Cherry-Picking: Morning Joe Features the Only Poll With GOP Behind in PA-18

March 7th, 2018 11:43 AM

The people over at MSNBC are so excited for the promised “blue wave” in the midterm elections that they've started the celebration early. As panelists on Morning Joe discussed the upcoming special election in Pennsylvania’s eighteenth district, the show ran a graphic and chyron citing the only poll to date to have Democrat candidate Conor Lamb in the lead.

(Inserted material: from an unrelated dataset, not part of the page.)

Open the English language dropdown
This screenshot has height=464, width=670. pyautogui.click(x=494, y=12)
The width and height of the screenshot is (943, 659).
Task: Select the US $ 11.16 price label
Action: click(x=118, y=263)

Host Joe Scarborough mentioned the election as a possible motive for President Trump’s recently announced plans for tariffs on steel and aluminum. While most panelists agreed that the election had at least factored into the President’s reasoning, MSNBC contributor Kasie Hunt insisted that it would change nothing in Pennsylvania:

I think to a certain extent whatever the President may be doing here that has to do with PA 18 has to be a Hail Mary. Everybody I’m talking to thinks the Republicans are going to lose the race at this point. The NRCC just dumped over half a million dollars, they’ve spent millions trying to prop up their candidate.

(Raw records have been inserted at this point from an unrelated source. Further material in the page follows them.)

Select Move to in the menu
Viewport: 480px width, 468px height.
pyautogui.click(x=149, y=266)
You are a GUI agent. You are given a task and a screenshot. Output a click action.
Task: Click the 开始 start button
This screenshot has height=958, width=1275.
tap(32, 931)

“I think the tide is really turning,” she concluded. As if on cue, a graphic showing the poll in question appeared on screen. “Wow!” Scarborough exclaimed. “Look at the Emerson College poll! Conner Lamb, 48%; Rick Saccone, 45%.” He and Hunt both emphasized that the election was taking place in a district which had swung in Trump’s favor by around twenty percent in 2016.
                    
He later hedged his bet, claiming that even if “Republicans only win by one or two points,” such a result would still indicate of a “massive underperformance by the GOP in 2018.”

 



Unlike Hunt, Scarborough wisely avoided predicting an outcome. While polls can be a useful tool for obtaining a rough estimate of voter sentiments, they lack the degree of predictive certitude which many project onto them. But whatever the eventual outcome may be in Pennsylvania, MSNBC’s choice to run the only poll with the findings that they liked is undeniably dishonest.     

Emerson conducted their poll from the first through the third of March. To date, it is one of five polls of the district to have come out since the beginning of 2018. While Gravis’s January poll showing Republican candidate Rick Saccone ahead by twelve points is an outlier, all subsequent polls (with the exception of Emerson) have found him to be leading by somewhere between three and six points. 

Defenders of Morning Joe will likely point to the recency of the Emerson study, but a poll conducted during the first five days of March still has Saccone up by three points. Additionally, this poll by Gravis used a sample size that was nearly twice as large as Emerson’s, as well as a smaller margin of error.